Law School film screening and panel: Nuremberg Trial

Filmmaker Sandra Schulberg and Trial Interpreter/Author Siegfried Ramler on panel

University of Hawaiʻi at Mānoa
Contact:
Cynthia D Quinn, (808) 956-7966
Interim, Associate Dean for Student Services, William S Richardson School of Law
Marnelli Joy Basilio, 956-8478
Event Coordinator, William S. Richardson School of Law
Posted: Sep 1, 2011

UH Mānoa's William S. Richardson School of Law, in conjunction with the Academy for Creative Media and the Federal Bar Association-Hawaiʻi Chapter, is proud to present a showing of Nuremberg: Its Lesson for Today on Friday, September 9, 2011 in Classroom 2 at the Law School.
 
The film screening will begin at 4:00 p.m. with a discussion to follow, featuring Sandra Schulberg, producer of the restored film and daughter of its original director, Siegfried Ramler, Nuremberg Trial Interpreter & Author and Yuma Totani, Associate Professor in the History Department and author of Tokyo War Crimes Trial: The pursuit of Justice in the Wake of World War II. Admission is free. Refreshments, courtesy of the Academy for Creative Media, will also be available after the screening, first come, first served.
 
Written and directed in 1948 by Stuart Schulberg, Nuremberg: Its Lesson for Today was commissioned by the U.S. War Department to ensure documentation of what many regard as the most famous significant courtroom drama in modern times. Although the film was viewed widely in Germany, and became an important element in the U.S. military’s denazification campaign, it remained almost unknown in the U.S. As documented in a recently unearthed letter signed by the U.S. Secretary of the Army, this was due to the Army’s desire to keep the film out of North American theaters for political reasons.
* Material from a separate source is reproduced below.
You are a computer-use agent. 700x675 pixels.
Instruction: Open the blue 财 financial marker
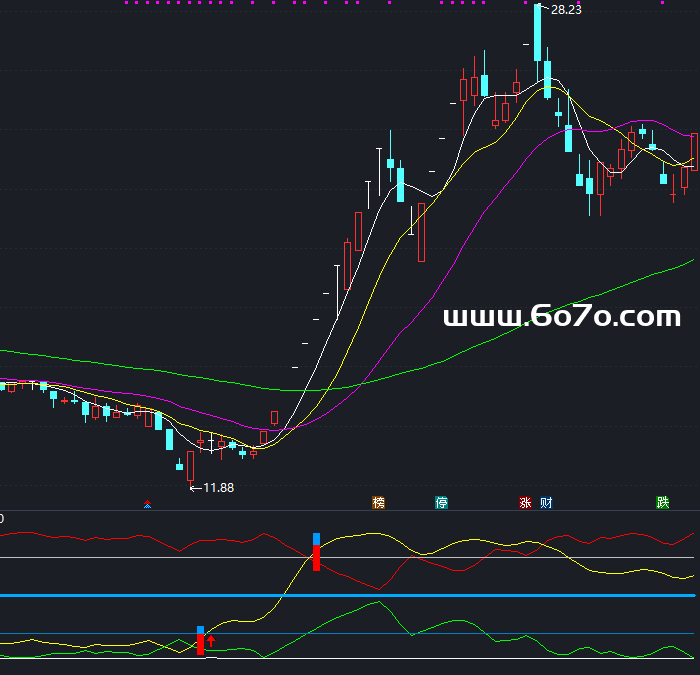coord(546,502)
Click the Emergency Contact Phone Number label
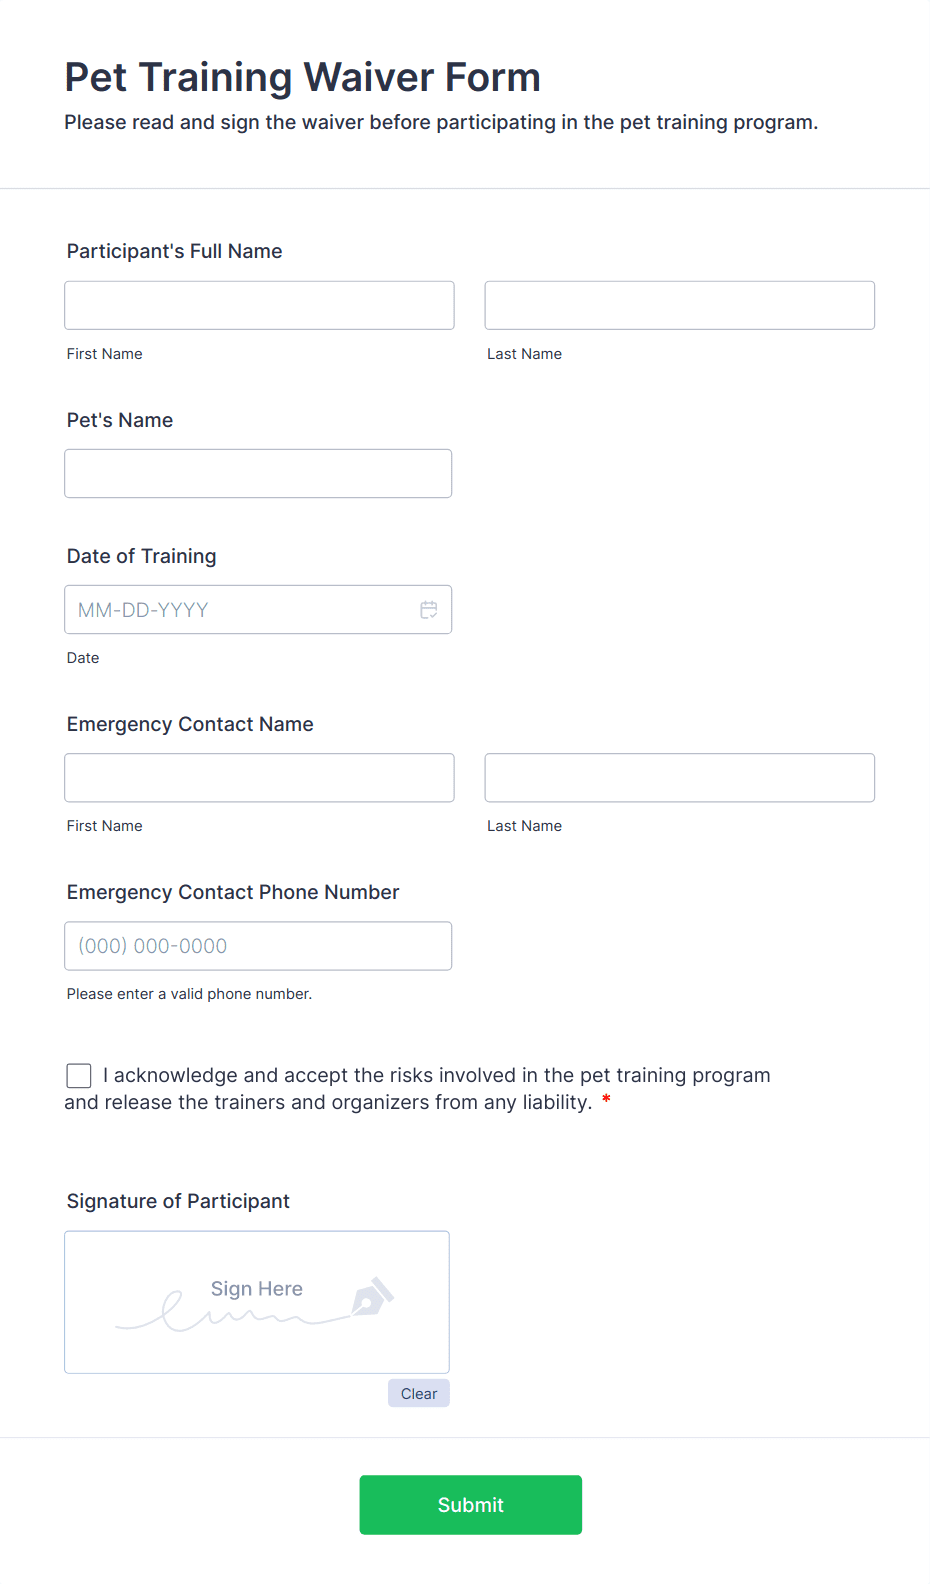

According to a 1949 Washington Post investigation of this controversial decision, government officials thought it necessary to “forget the Nazis and concentrate on the Reds.”
 
More than 60 years later, Sandra Schulberg and Josh Waletzky meticulously restored the 35 mm film, and screened it for the first time in American theaters last year. Says Sandra Schulberg, “The suppression of Nuremberg left a big hole in the historical record. But I hope Americans will see it now in the context of today. Not to focus so much on what the Nazis did, but on what Americans can do to support the International Criminal Court and to encourage our Senate to ratify it.” Noting that Germany did not join the coalition that invaded Iraq in 2003, she adds, “I believe the German people have learned the lessons of Nuremberg better than any other nation in the world, and have taken the Nuremberg principles to heart.”